Haberler, Çin’de doğal gaz depolama alanının dolu olduğunu, talebin baskı altında kaldığını ve henüz belirlenmemiş bir süre boyunca bu şekilde kalacağını gösteriyor. Dünyanın en büyük imalat ve ihracatçı ülkesi Çin’deki ekonomik faaliyet hakkındaki raporlar kasvetli, şimdi sadece büyümede yavaşlama değil, ilk çeyrekte gerçek bir GSYİH daralması ile ilgili beklentiler var.

Reuters kaynaklarından biri, “PetroChina geçen ay boyunca korona virüs etkisini hafifletmek için elinden geleni yaptı ve kargoları Hindistan ve Singapur’a yönlendirme de dahil olmak üzere böyle bir bildirimde bulunmamaya çalıştı” dedi. “Ancak talebin yavaşladığını görebilen CNOOC’den (daha önce bildirimi gönderen), PetroChina ısıtma sezonu sona erdiğinde mart ayının ortasından (borulu gaz için) keskin bir mevsimsel talep düşüşüyle ​​boğuşuyor.

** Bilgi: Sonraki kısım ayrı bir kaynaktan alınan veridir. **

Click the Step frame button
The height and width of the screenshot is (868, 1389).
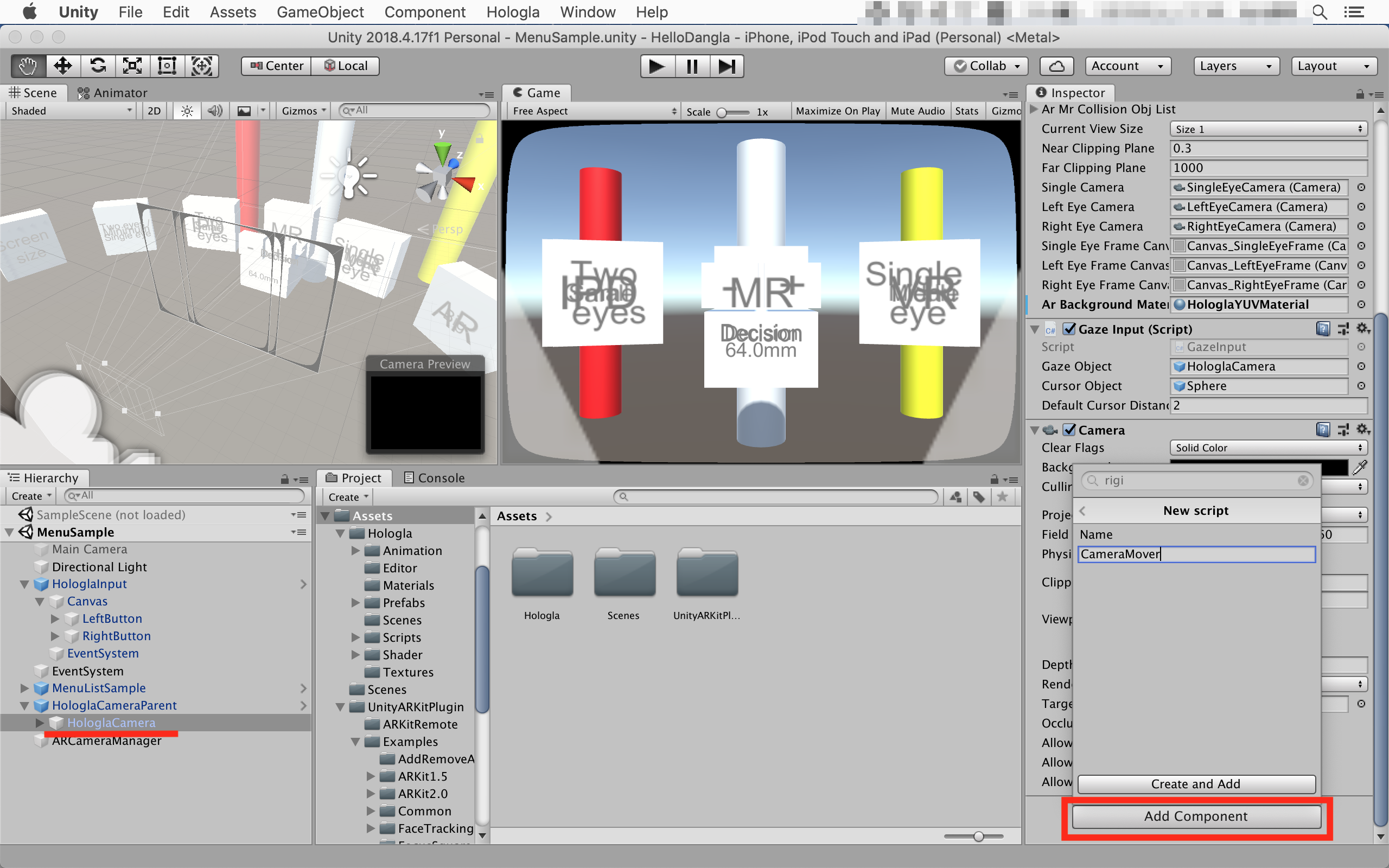coord(726,66)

Peki, Türkiye bu durumdan nasıl etkilenir?

Küresel anlamda korona virüsün etkisi bir çığ gibi büyümeye, tüm dünyayı etkileyecek ekonomik kayıplara sebep olmaya devam ediyor. Dünyanın en büyük dördüncü dış ticaret hacmine sahip olan Çin Halk Cumhuriyeti’nde patlak veren bu durum, takdir edersiniz ki sadece enerji alanını etkilemiş durumda değil.

2018 yılında Çin’den Türkiye’ye gelen turist sayısı %60 artışla 390.000’e ulaşmıştı. Çin’e uçuşların durdurulması üzerine bu veride ciddi bir azalma yaşanacağı muhakkak. Virüs problemini iyi idare eden ülkemiz, eğer vaka sayısı stabil kalırsa buradaki turizm açığını Avrupa’dan gelecek olanlarla kapatabilir çünkü şu anda Türkiye onlar için güvenli ve tedbirli bir liman olarak görülüyor.

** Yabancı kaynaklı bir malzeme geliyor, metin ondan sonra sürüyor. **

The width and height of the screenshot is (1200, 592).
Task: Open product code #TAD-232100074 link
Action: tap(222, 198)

Öte yandan, tekstil alanında üretim Çin’den Türkiye’ye kayabilir. İstanbul Hazır Giyim ve Konfeksiyon İhracatçıları Birliği’nin (İHKİB) Başkanı Mustafa Gültepe’ye göre yurt dışı hazır giyim firmaları, korona virüs salgınından sonra Türkiye’den sıkça fiyat almaya başladı. Ayrıca Çin’de üretim maliyetlerinin artması ve Türk Lirası’nın dolar karşısında değer kaybetmesi yatırımcıları Türkiye’ye hızla çekmekte.

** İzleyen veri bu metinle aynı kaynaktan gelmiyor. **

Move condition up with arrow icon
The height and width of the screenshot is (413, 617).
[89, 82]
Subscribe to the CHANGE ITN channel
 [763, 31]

Peki, tüm bunlar olurken, yukarıda da belirttiğim üzere, petrolde ciddi bir düşüş yaşanması, piyasa ve üretim durgunluğu korkusunda Türkiye nasıl etkilenecek? Çin’de başlayan ve tüm dünyayı saran salgın sonrasında Çin ekonomisinin aşağıya düşmesi tüm dünyayı etkileyecek ve küresel anlamda büyümeyi yavaşlatacaktır. 2001 yılı rakamlarına göre, ÇHC’nin ihracatı 266,1 milyar Dolar, ithalatı 243,6 milyar Dolara ulaşmıştır. Aynı yıl ÇHC Gayrı Safi Milli Hasılası, bir önceki yıla göre yüzde 7,3’lük bir artışla 1 trilyon 156 milyar Dolara çıkmıştır. 2001 yılında ÇHC’nde yapılan yabancı sermaye yatırımları toplamı, 46,9 milyar Dolar ile 2000 yılına göre yüzde 15 oranında yükselmiştir. Üretimden ve piyasa odaklı bir ekonomiden sağlık sektörüne yaşanan sıçrama, üretim bantlarının kısa ya da uzun vadeli kapanması dünya genelinde bir duraksama yaratacaktır.

Türkiye bu durumda yapabileceği en yüksek hızla kısa vadede kendi üretim bandını genişletmeli, dışa bağımlılığı elinden geldiğince azaltmalı ve küresel olarak “güvenli bölge” statüsünü kazanmışken bunu diğer sektörlere de yansıtıp, güç merkezi olma odaklı politikalar üretmelidir.